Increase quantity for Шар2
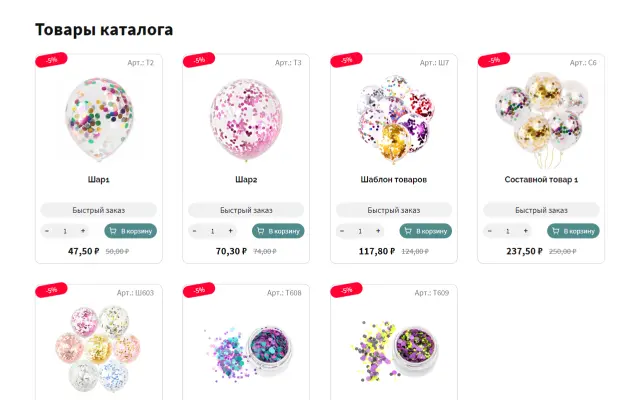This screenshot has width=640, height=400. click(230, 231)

==

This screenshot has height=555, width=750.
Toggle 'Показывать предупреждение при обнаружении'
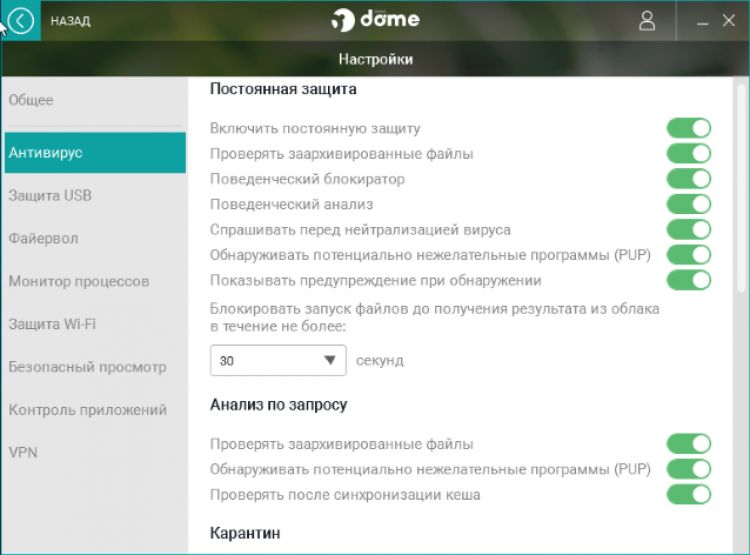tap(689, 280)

---

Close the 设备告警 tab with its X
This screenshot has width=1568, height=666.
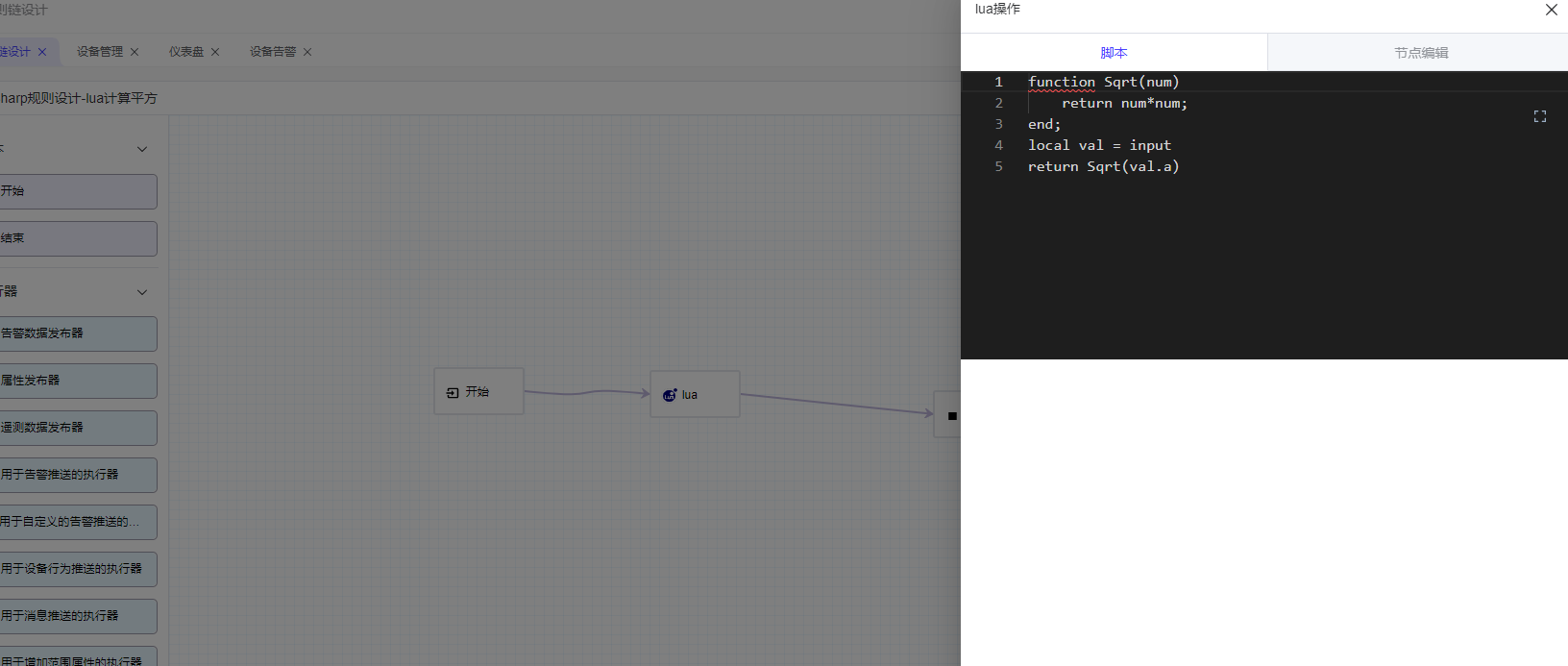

### THE TASK
Take the records above and return, word for word, only the lines that fall from the line with "Close the 设备告警 tab with its X" to the line with "This screenshot has width=1568, height=666.", both of them included.

### OUTPUT FOR THIS EXERCISE
Close the 设备告警 tab with its X
This screenshot has width=1568, height=666.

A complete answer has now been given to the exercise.